• **MATERIAL PROVIDED**
------------------------------------------------
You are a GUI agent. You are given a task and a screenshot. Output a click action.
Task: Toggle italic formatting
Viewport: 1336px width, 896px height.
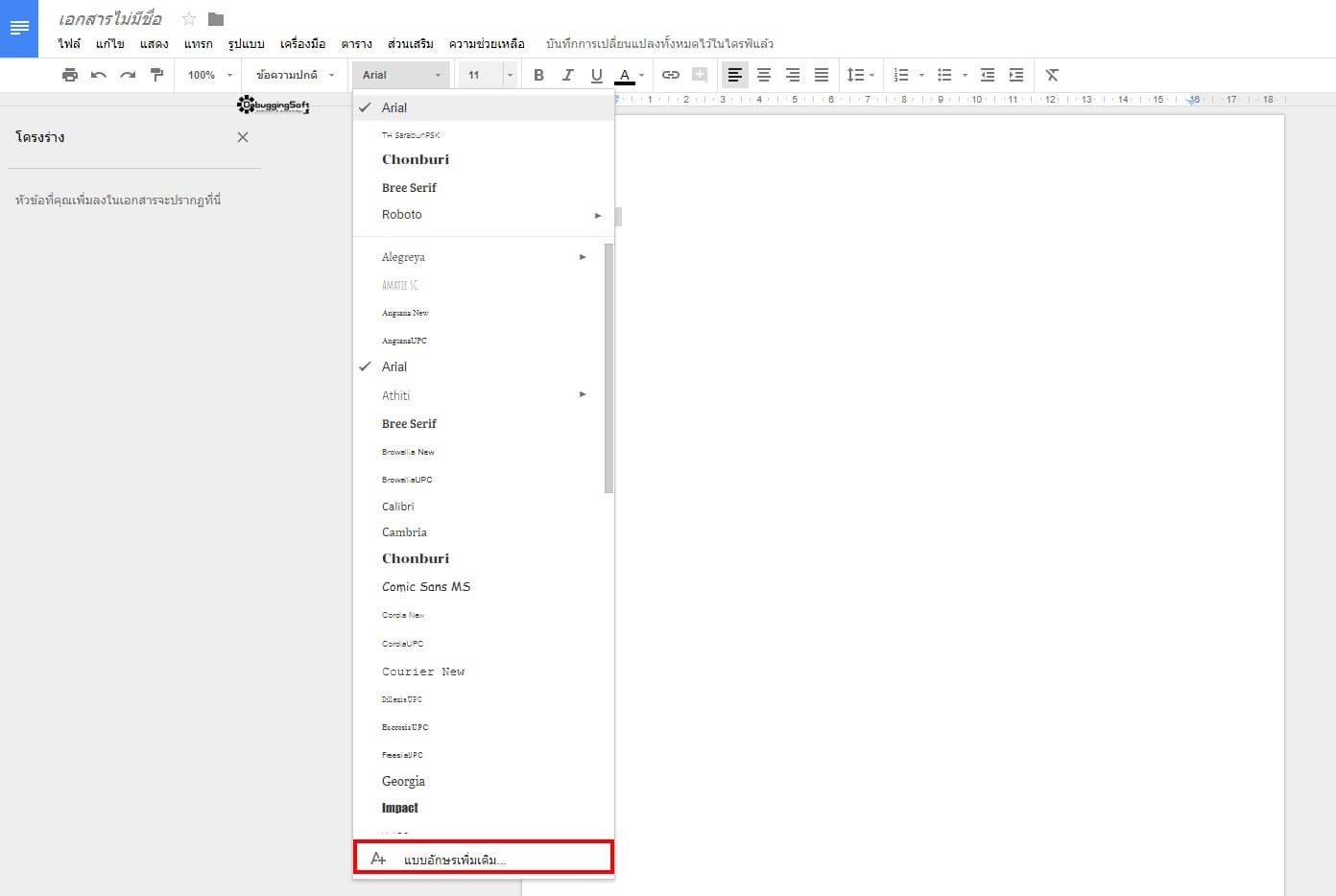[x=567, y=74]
------------------------------------------------
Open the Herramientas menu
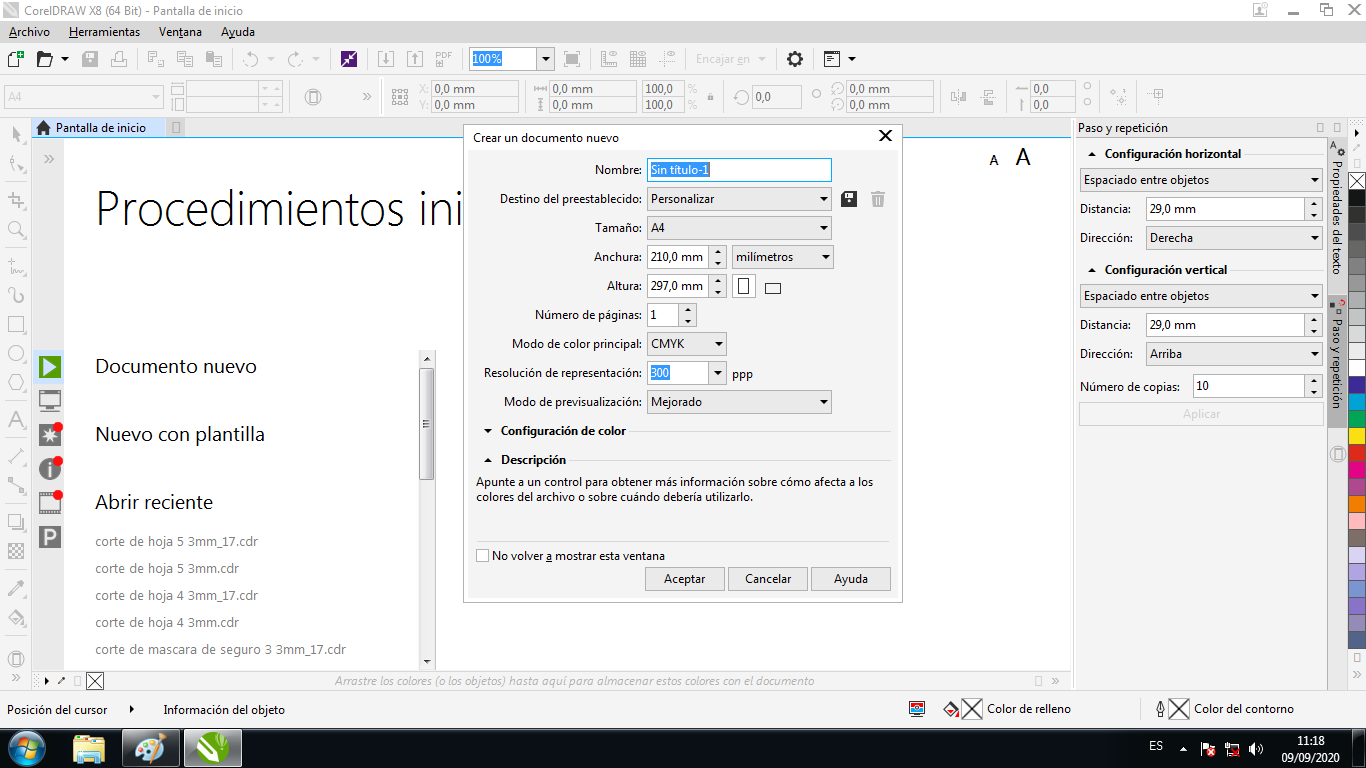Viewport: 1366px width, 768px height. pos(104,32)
------------------------------------------------
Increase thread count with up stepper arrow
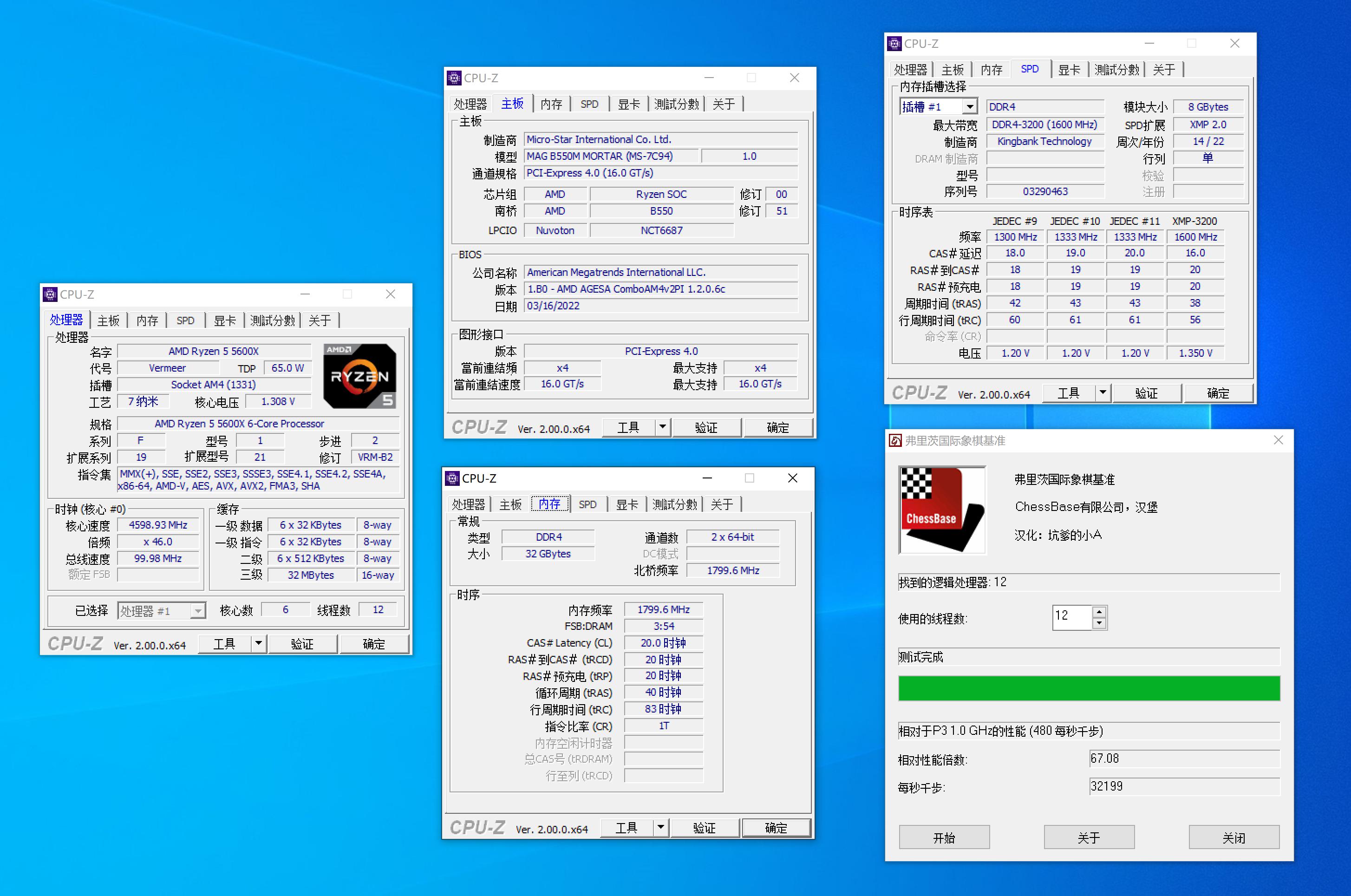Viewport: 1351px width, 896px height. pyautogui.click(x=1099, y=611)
------------------------------------------------
• **YOUR INSTRUCTIONS**
Reproduce the material from the line with "You are a GUI" up to and including the line with "[x=567, y=74]", leaving the pictures out of your answer.

• **COMPLETED TASK**
You are a GUI agent. You are given a task and a screenshot. Output a click action.
Task: Toggle italic formatting
Viewport: 1336px width, 896px height.
[x=567, y=74]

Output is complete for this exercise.